April Elizabeth Ross (born June 20, 1982) is an American beach volleyball player and three-time Olympic medalist. She won a silver medal at the 2012 Summer Olympics with Jennifer Kessy, a bronze medal at the 2016 Summer Olympics with Kerri Walsh Jennings, and a gold medal at the 2020 Summer Olympics with Alix Klineman. Ross and Kessy were also the 2009 Beach Volleyball World Champions.

Early life
Ross grew up in Newport Beach, California, where she attended Newport Harbor High School. At NHHS, in addition to lettering in track, she was a star indoor volleyball player, eventually becoming the nation's top recruit for her graduating class.  She won the Gatorade National Player of the Year award as a senior and was the California Interscholastic Federation (CIF) Player of the Year in 1998 and 1999. In her senior season, she notched 624 kills and 526 digs. She played club volleyball for Orange County Volleyball Club for five years. She also played on the U.S. Junior National Team. She is  tall.

Personal life
April is the daughter of Glen and Margie Ross, and has a sister - Amy Ross. She married men’s beach volleyball player Bradley Keenan in 2010. They divorced in 2018. Ross got engaged to Josh Riley in summer 2022.

College
Ross played indoor volleyball during her collegiate career, where she attended the University of Southern California in Los Angeles. In her freshman season she was the Pac-10 Freshman of the Year as well as the National Freshman of the Year. Additionally, she received Pac-10 First Team honors as well as AVCA Second Team All-America honors. She helped USC to the NCAA Final Four.

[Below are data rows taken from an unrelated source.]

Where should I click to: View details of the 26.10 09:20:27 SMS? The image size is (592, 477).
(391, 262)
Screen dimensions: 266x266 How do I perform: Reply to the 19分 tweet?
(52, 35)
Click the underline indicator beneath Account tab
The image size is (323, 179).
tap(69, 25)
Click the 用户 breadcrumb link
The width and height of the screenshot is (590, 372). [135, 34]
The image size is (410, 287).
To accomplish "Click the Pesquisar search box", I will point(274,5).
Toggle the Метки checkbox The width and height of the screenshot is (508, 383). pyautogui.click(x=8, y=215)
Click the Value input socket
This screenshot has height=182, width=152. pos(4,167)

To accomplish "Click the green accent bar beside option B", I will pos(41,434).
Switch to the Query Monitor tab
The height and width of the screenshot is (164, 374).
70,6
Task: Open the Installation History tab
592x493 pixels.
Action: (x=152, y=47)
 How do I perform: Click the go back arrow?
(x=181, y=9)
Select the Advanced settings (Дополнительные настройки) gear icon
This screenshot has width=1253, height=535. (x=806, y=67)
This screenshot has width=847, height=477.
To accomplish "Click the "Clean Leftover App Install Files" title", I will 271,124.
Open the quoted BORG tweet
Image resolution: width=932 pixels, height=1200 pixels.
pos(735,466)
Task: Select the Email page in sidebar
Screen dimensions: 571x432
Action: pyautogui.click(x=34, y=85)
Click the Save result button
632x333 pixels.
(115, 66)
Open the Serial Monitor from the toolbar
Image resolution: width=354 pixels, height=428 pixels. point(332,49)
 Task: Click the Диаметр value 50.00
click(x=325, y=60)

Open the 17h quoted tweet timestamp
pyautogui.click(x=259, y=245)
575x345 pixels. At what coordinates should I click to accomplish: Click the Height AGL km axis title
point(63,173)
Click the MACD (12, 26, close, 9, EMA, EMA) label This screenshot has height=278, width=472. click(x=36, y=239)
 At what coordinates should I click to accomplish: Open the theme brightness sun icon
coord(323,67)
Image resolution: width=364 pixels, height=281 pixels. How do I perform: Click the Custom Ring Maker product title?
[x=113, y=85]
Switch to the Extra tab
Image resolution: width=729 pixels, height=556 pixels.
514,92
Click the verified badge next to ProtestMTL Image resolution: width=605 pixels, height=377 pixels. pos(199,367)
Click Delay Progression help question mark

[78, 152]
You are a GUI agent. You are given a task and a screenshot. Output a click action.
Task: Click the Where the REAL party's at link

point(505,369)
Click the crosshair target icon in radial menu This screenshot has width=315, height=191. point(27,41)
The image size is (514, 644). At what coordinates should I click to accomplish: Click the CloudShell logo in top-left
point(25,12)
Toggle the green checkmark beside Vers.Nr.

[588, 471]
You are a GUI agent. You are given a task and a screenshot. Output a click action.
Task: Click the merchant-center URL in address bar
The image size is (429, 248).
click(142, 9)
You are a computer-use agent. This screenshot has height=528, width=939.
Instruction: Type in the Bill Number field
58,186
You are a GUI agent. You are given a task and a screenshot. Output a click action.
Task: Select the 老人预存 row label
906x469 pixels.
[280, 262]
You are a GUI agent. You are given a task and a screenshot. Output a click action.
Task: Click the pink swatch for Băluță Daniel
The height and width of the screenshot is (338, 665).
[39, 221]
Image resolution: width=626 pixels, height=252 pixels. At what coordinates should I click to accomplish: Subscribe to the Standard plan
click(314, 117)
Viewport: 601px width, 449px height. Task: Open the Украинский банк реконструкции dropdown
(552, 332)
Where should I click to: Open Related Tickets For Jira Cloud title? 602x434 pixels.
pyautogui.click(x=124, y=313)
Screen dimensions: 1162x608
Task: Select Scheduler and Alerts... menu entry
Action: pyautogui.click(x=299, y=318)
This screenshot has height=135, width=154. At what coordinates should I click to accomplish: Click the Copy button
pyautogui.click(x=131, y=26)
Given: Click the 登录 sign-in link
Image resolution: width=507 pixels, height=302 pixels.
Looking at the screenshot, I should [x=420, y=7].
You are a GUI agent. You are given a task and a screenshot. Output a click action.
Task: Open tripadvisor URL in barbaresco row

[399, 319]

As a sophomore in 2001, she was a second team All American and finished the season ranked fourth in Pac-10 in kills (3.98 kpg), sixth in points (4.52 ppg) and seventh in digs (3.04 dpg) and helped USC to the NCAA Regional Finals, when she suffered a sprained ankle during game two and was forced to leave the match.

In her final two seasons, she helped USC to back-to-back NCAA Titles. In 2002, she was named a First Team All-American and had 15 kills and 14 digs in the NCAA Championship win over Stanford, avenging their only loss of the season to the Cardinal. In 2003, she repeated as a First Team All-American, and helped USC to an undefeated season after defeating Florida in the NCAA championship match. Ross had 14 kills and 19 digs in the winning effort.

She finished her career among USC's all-time career record-holders, ranking in the top 6 in eight statistical categories, including first in points (1,430) and points per game, second in service aces (161) and service aces per game (0.38), fourth in attacks (3,859), fifth in kills (1576), kills per game (3.73) and digs (1,296) and sixth in digs per game (3.06).

In 2004, she won the Honda Sports Award as the nation's top female collegiate volleyball player.

Career

Professional career
In 2008, with her beach partner Jennifer Kessy during the Swatch FIVB World Tour 2008, they finished in third place at the ConocoPhillips Grand Slam Stavanger, second place at the Dubai Open and first place at the Phuket Thailand Open, where she was named the Most Outstanding Player. On September 7, 2008, Ross and Kessy upset the World No. 1 duo of Misty May-Treanor and Kerri Walsh at an AVP tournament in Santa Barbara, California.  On July 4, 2009, Kessy and Ross won the FIVB World Championships in Stavanger, Norway defeating Brazilians Juliana Felisberta Silva and Larissa Franca. As of April 2012, Ross had eight AVP and nine FIVB 1st-place finishes overall, as well as over $937,813 in total prize money.

World tour 2016
Ross played, with partner Walsh Jennings, at the Long Beach, California Grand Slam, which was part of the FIVB Beach Volleyball World Tour.  They won the gold medal in straight sets (21–16, 21–16).

Partnering with Klineman

At the end of 2017, Ross and Alix Klineman became beach volleyball partners. Klineman and Ross won the FIVB Dela Beach Open in January 2018, which was the first tournament they played together. During the 2018 AVP Pro Beach Volleyball Tour, Klineman and Ross won four tournament events: the Austin Open, the Manhattan Beach Open, the Championships (in Chicago), and the Hawaii Invitational. In mid-October 2018, Klineman and Ross won their second FIVB tournament event, earning the gold medal over Brazil at the Yangzhou Open. They were named the AVP Team of the Year at the AVP Award Banquet that November.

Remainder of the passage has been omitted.